Response to Xipe Totec (Original post)

Wed Sep 20, 2017, 06:15 PM

1. Oxfam Mexico sounds like a good organization. Here's their website:


and Oxfam International's Wikipedia:

Oxfam is an international confederation of charitable organizations focused on the alleviation of global poverty. Oxfam was founded at 17 Broad Street in Oxford, Oxfordshire, in 1942 as the Oxford Committee for Famine Relief by a group of Quakers, social activists, and Oxford academics; this is now Oxfam Great Britain, still based in Oxford. It was one of several local committees formed in support of the National Famine Relief Committee. Their mission was to persuade the British government to allow food relief through the Allied blockade for the starving citizens of occupied Greece. The first overseas Oxfam was founded in Canada in 1963. The organization changed its name to its telegraphic address, OXFAM, in 1965.


Plaque commemorating first meeting of Oxfam in the Old Library, the University Church, Oxford.
The original Oxford Committee for Famine Relief was a group of concerned citizens including Doctor Henry Gillett (a prominent local Quaker), Canon Theodore Richard Milford, Professor Gilbert Murray and his wife Lady Mary, Cecil Jackson-Cole and Sir Alan Pim.

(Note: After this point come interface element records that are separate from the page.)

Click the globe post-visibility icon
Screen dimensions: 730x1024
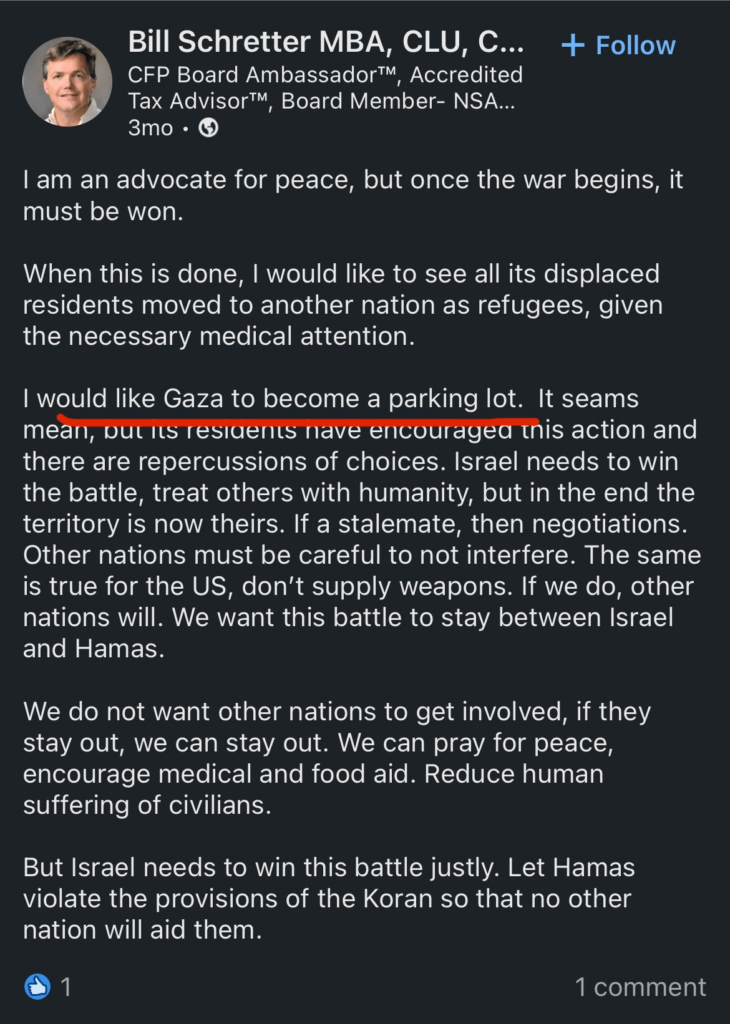pyautogui.click(x=208, y=128)
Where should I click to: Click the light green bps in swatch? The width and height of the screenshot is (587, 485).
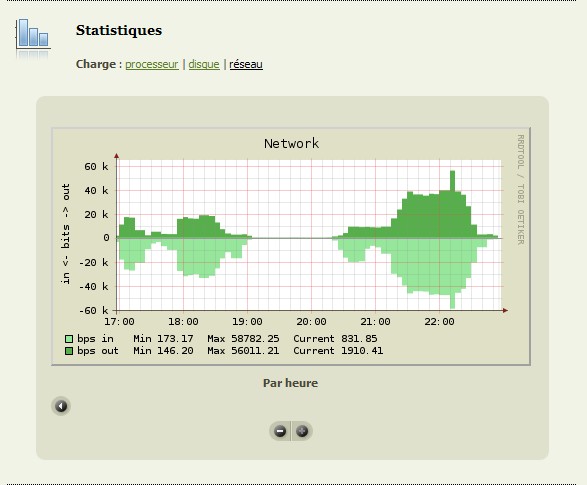pos(69,339)
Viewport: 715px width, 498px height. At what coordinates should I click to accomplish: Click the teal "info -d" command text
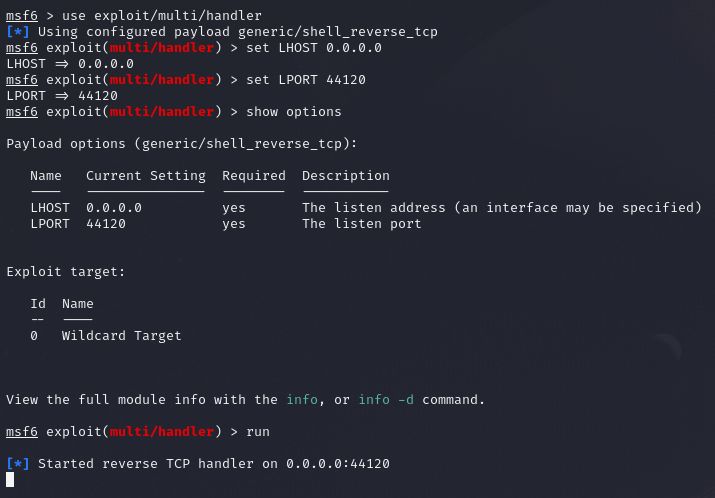pos(386,400)
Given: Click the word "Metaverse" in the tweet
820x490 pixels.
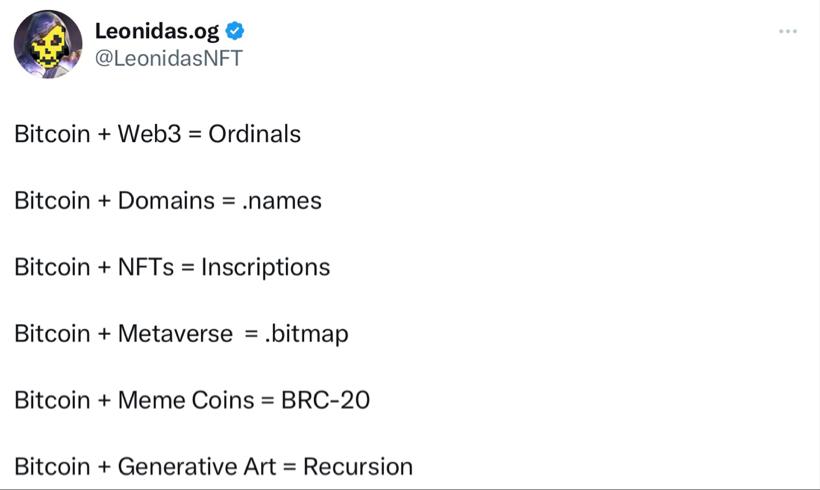Looking at the screenshot, I should tap(175, 334).
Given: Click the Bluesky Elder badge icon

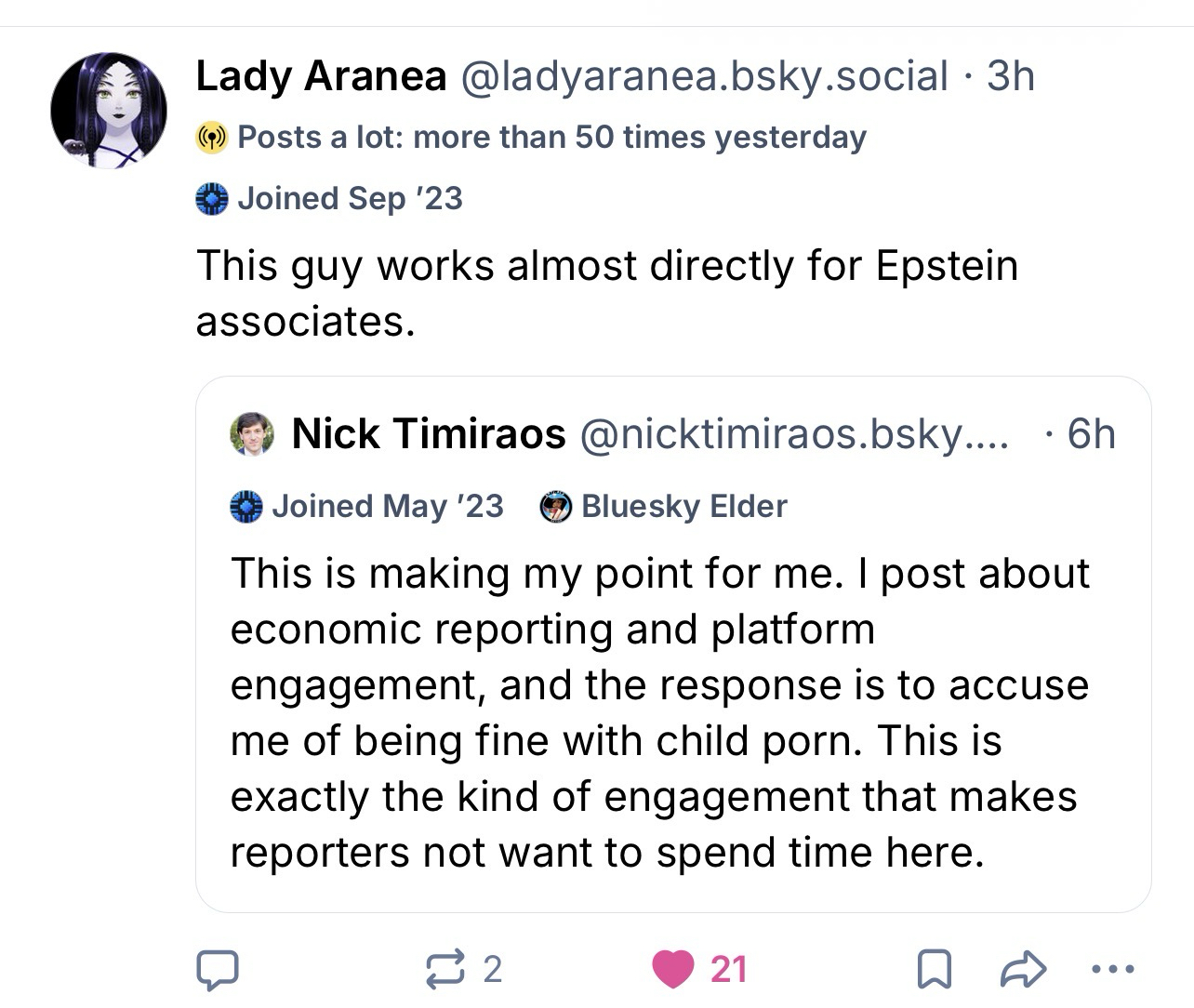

The Committee met in the Old Library of University Church of St Mary the Virgin, Oxford, for the first time in 1942, and its aim was to relieve famine in Greece caused by Nazi Germany military occupation and Allied naval blockades. By 1960, it was a major international non-governmental aid organization.[citation needed]
The name Oxfam comes from the Oxford Committee for Famine Relief, founded in Britain in 1942 and registered in accordance with UK law in 1943. Oxfam International was formed in 1995 by a group of independent non-governmental organizations. Their aim was to work together for greater impact on the international stage to reduce poverty and injustice. Stichting Oxfam International registered as a non-profit foundation at The Hague, Netherlands.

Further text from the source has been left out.